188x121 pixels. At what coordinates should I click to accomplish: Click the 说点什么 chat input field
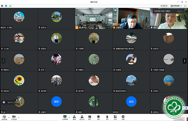click(11, 102)
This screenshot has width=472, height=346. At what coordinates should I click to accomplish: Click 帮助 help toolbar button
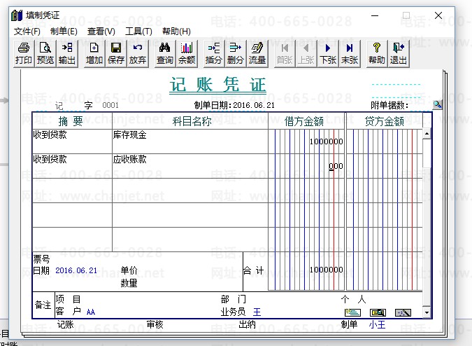(377, 53)
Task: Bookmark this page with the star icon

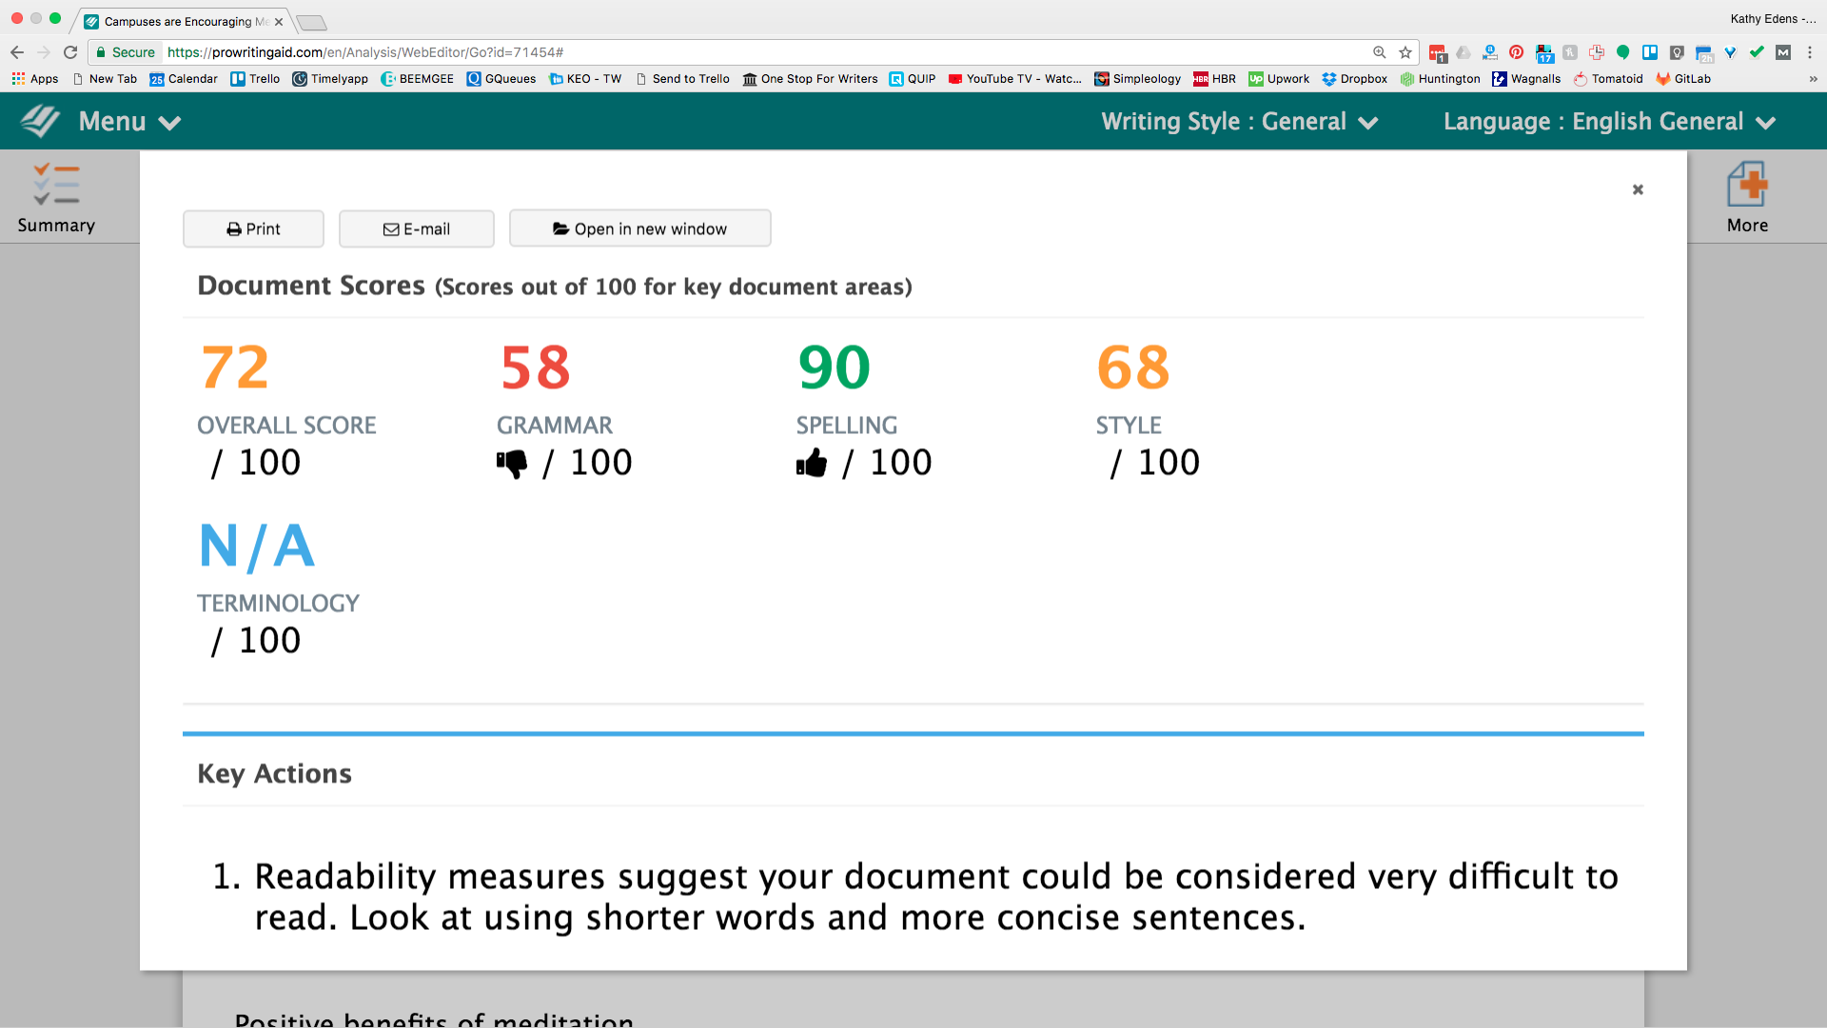Action: click(x=1405, y=52)
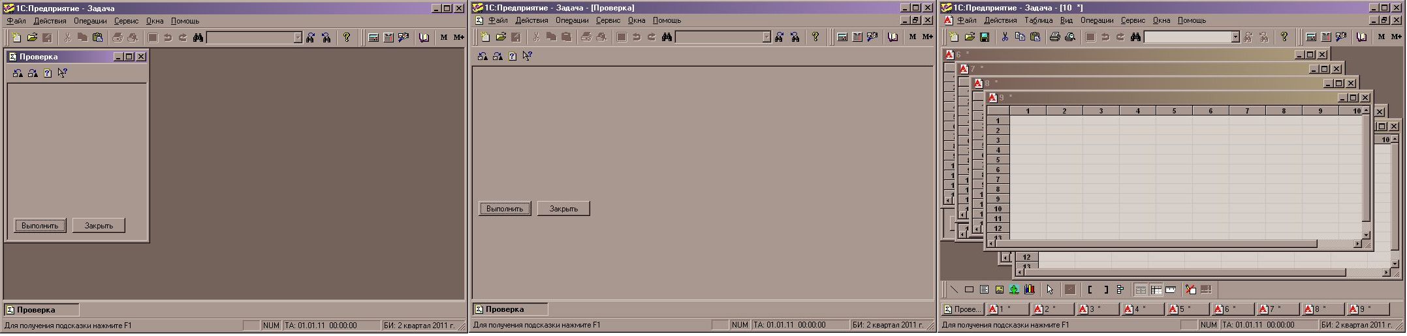The height and width of the screenshot is (336, 1407).
Task: Select row 5 header in table 9
Action: pos(998,160)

[Description of the task]: Quote every line from the entries above in which the word "what" appears.

[Output of the task]:
188x121 pixels. At what coordinates should I click to accomplish: Click the 说点什么 chat input field
This screenshot has width=472, height=346. At what coordinates should I click to accomplish: Click 帮助 help toolbar button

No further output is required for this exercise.